WORK REQUIRED:
Beginning with the line that holds "Return (387, 221)", write out each line exactly as it stands until the end of the data, and include no pictures.

*** EXTRACTED INFORMATION ***

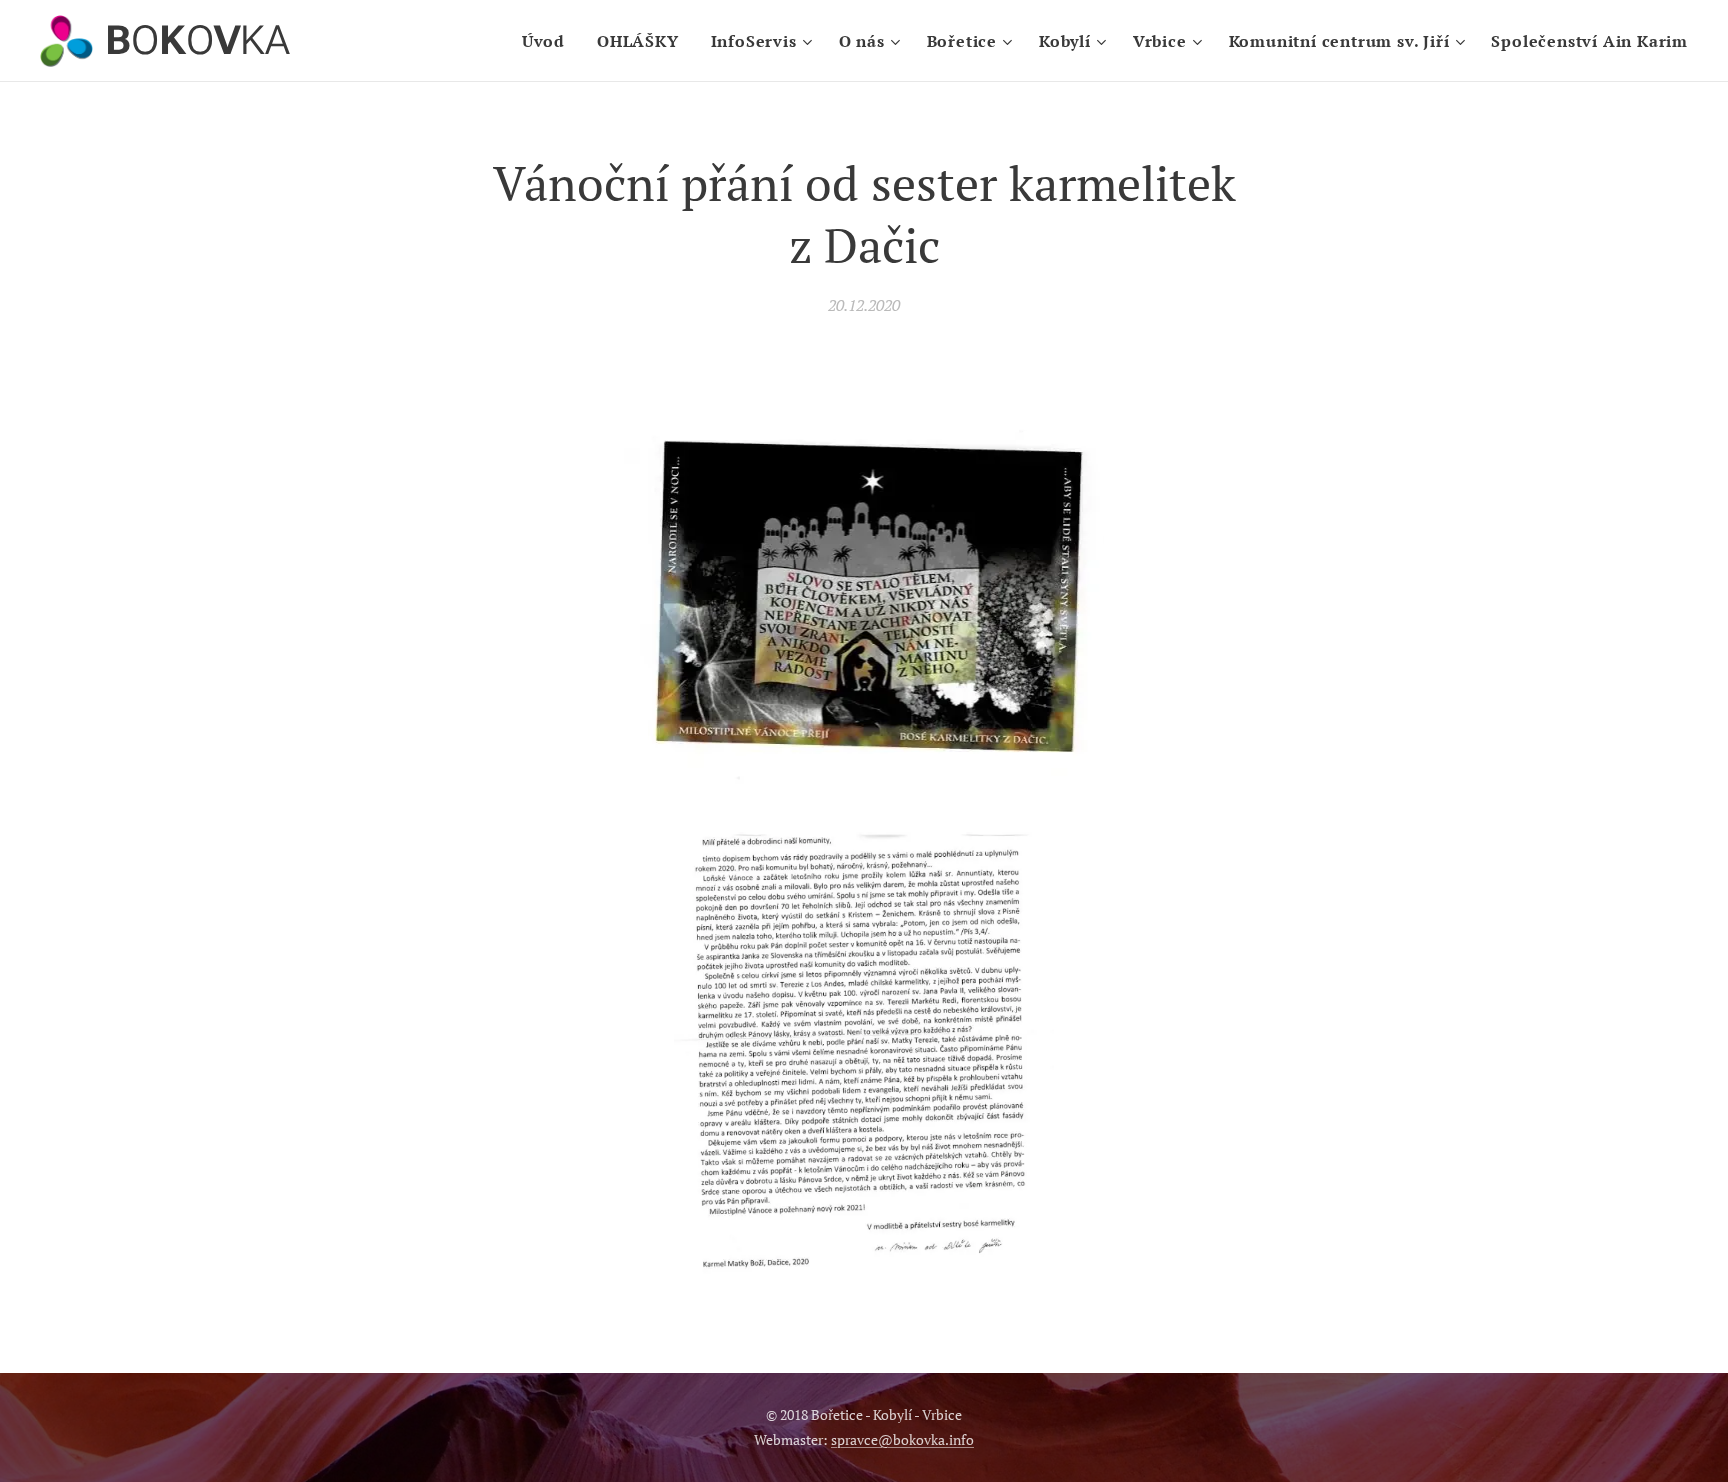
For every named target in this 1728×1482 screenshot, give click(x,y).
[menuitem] (549, 41)
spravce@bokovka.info (902, 1439)
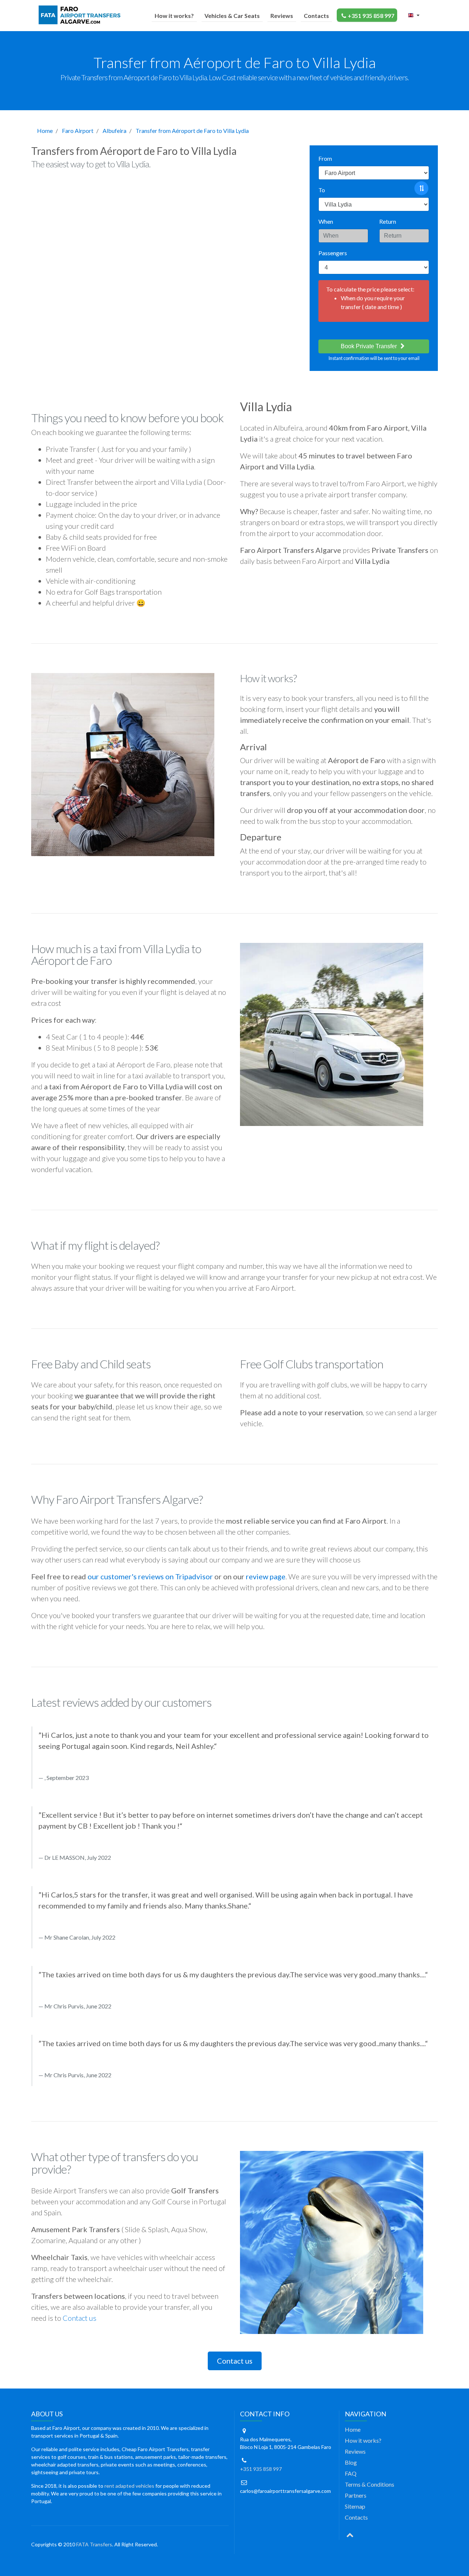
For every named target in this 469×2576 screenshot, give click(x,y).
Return (387, 221)
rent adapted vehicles (129, 2486)
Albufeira (114, 130)
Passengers (332, 252)
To (321, 189)
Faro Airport (77, 130)
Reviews (281, 15)
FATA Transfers (94, 2544)
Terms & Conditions (369, 2484)
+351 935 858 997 (371, 15)
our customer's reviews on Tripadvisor (150, 1576)
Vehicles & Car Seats (232, 15)
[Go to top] (350, 2534)
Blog (351, 2462)
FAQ (351, 2473)
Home (45, 130)
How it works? (174, 15)
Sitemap (355, 2506)
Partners (355, 2495)
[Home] (80, 15)
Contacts (316, 15)
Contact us (79, 2317)
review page (265, 1576)
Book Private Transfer (369, 346)
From (325, 158)
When (325, 221)
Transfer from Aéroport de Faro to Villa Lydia (192, 130)
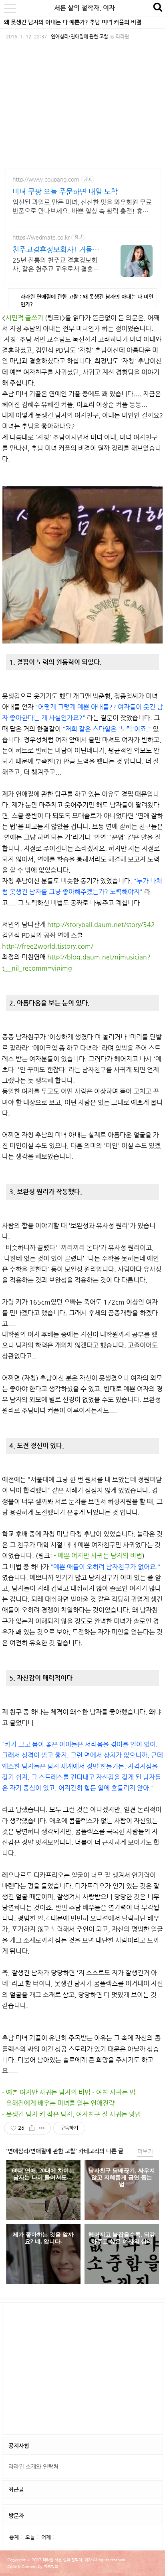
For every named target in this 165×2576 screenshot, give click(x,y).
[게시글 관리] (42, 2128)
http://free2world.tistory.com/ (47, 946)
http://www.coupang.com (45, 179)
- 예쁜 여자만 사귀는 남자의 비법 (98, 1555)
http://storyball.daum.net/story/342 (101, 924)
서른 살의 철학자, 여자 (84, 8)
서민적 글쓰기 (24, 318)
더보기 (145, 2151)
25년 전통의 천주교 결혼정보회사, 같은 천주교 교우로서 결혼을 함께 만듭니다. (55, 265)
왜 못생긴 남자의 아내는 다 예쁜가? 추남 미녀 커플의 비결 (72, 22)
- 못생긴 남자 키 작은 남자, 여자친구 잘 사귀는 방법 (71, 2114)
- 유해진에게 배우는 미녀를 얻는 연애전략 (58, 2103)
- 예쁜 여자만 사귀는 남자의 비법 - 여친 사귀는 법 (68, 2092)
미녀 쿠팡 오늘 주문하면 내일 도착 (65, 191)
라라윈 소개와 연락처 (33, 2466)
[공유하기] (32, 2128)
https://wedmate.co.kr (41, 237)
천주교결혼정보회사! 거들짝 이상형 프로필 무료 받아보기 (56, 249)
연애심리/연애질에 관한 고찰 (79, 36)
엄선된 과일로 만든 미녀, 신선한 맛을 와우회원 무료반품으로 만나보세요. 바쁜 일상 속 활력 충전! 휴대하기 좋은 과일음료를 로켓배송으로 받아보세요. (82, 207)
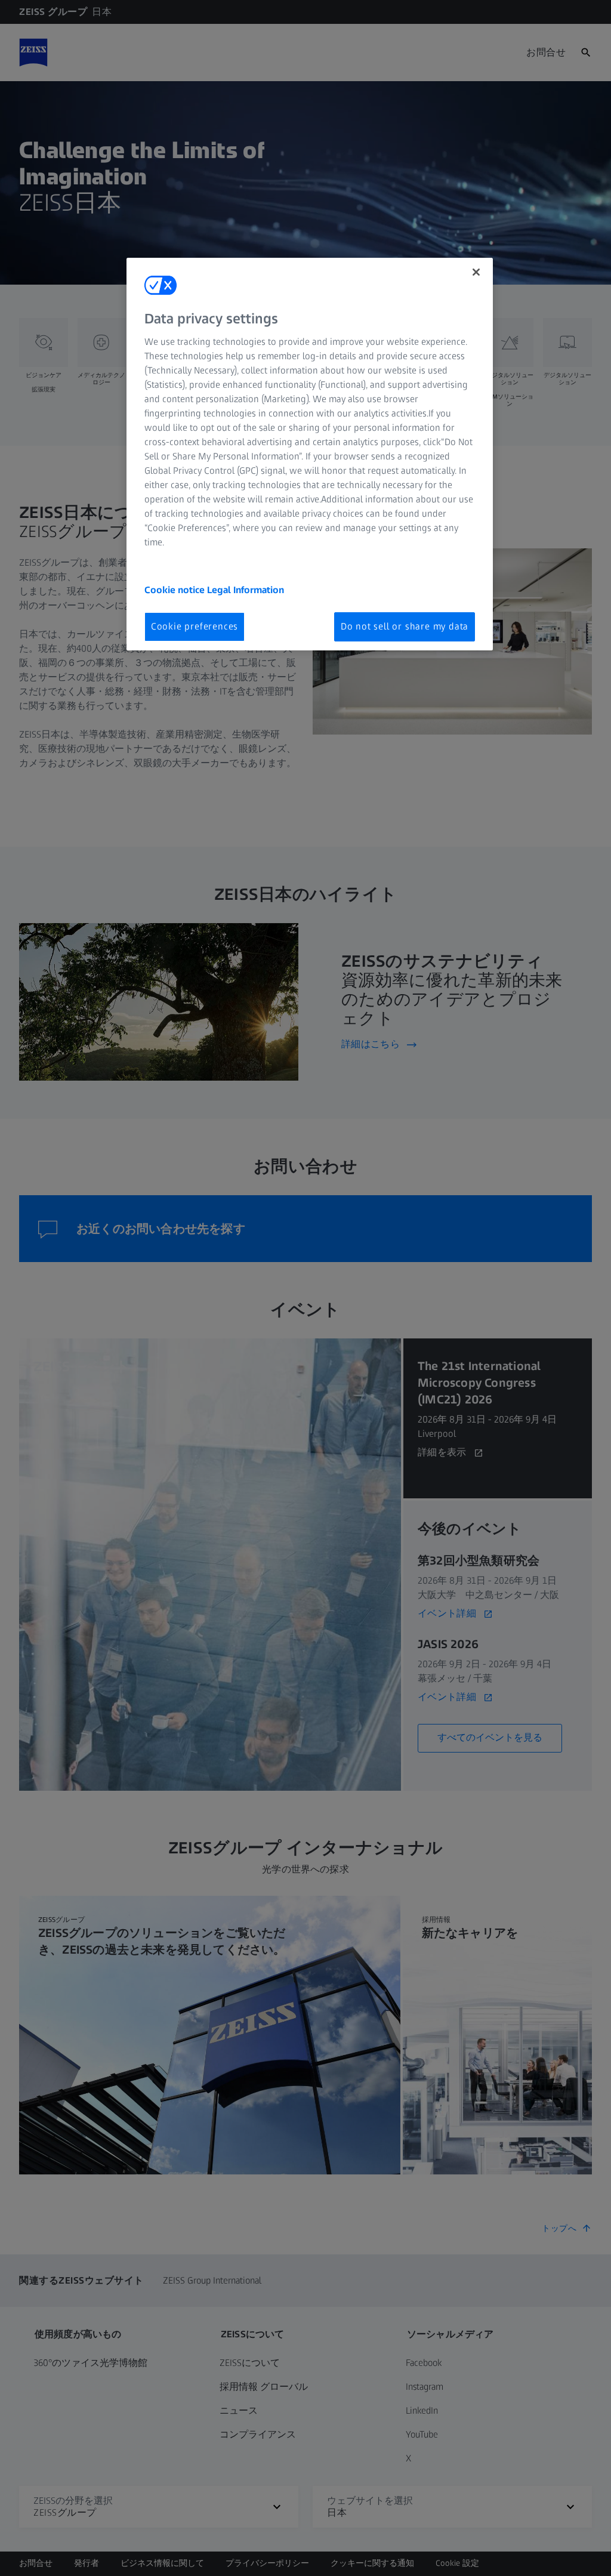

***

ANSWER TO THIS PROBLEM:
Return (387, 221)
rent adapted vehicles (129, 2486)
Albufeira (114, 130)
Passengers (332, 252)
To (321, 189)
Faro Airport (77, 130)
Reviews (281, 15)
FATA Transfers (94, 2544)
Terms & Conditions (369, 2484)
+351 935 858 997 (371, 15)
our customer's reviews on Tripadvisor (150, 1576)
Vehicles & Car Seats (232, 15)
[Go to top] (350, 2534)
Blog (351, 2462)
FAQ (351, 2473)
Home (45, 130)
How it works? (174, 15)
Sitemap (355, 2506)
Partners (355, 2495)
[Home] (80, 15)
Contacts (316, 15)
Contact us (79, 2317)
review page (265, 1576)
Book Private Transfer (369, 346)
From (325, 158)
When (325, 221)
Transfer from Aéroport de Faro to Villa Lydia (192, 130)
For every named target in this 165×2576 screenshot, give click(x,y).
[게시글 관리] (42, 2128)
http://free2world.tistory.com/ (47, 946)
http://www.coupang.com (45, 179)
- 예쁜 여자만 사귀는 남자의 비법 (98, 1555)
http://storyball.daum.net/story/342 (101, 924)
서른 살의 철학자, 여자 (84, 8)
서민적 글쓰기 (24, 318)
더보기 (145, 2151)
25년 전통의 천주교 결혼정보회사, 같은 천주교 교우로서 결혼을 함께 만듭니다. (55, 265)
왜 못생긴 남자의 아내는 다 예쁜가? 추남 미녀 커플의 비결 (72, 22)
- 못생긴 남자 키 작은 남자, 여자친구 잘 사귀는 방법 (71, 2114)
- 유해진에게 배우는 미녀를 얻는 연애전략 (58, 2103)
- 예쁜 여자만 사귀는 남자의 비법 - 여친 사귀는 법 (68, 2092)
미녀 쿠팡 오늘 주문하면 내일 도착 (65, 191)
라라윈 소개와 연락처 (33, 2466)
[공유하기] (32, 2128)
https://wedmate.co.kr (41, 237)
천주교결혼정보회사! 거들짝 이상형 프로필 무료 받아보기 (56, 249)
연애심리/연애질에 관한 고찰 (79, 36)
엄선된 과일로 만든 미녀, 신선한 맛을 와우회원 무료반품으로 만나보세요. 바쁜 일상 속 활력 충전! 휴대하기 좋은 과일음료를 로켓배송으로 받아보세요. (82, 207)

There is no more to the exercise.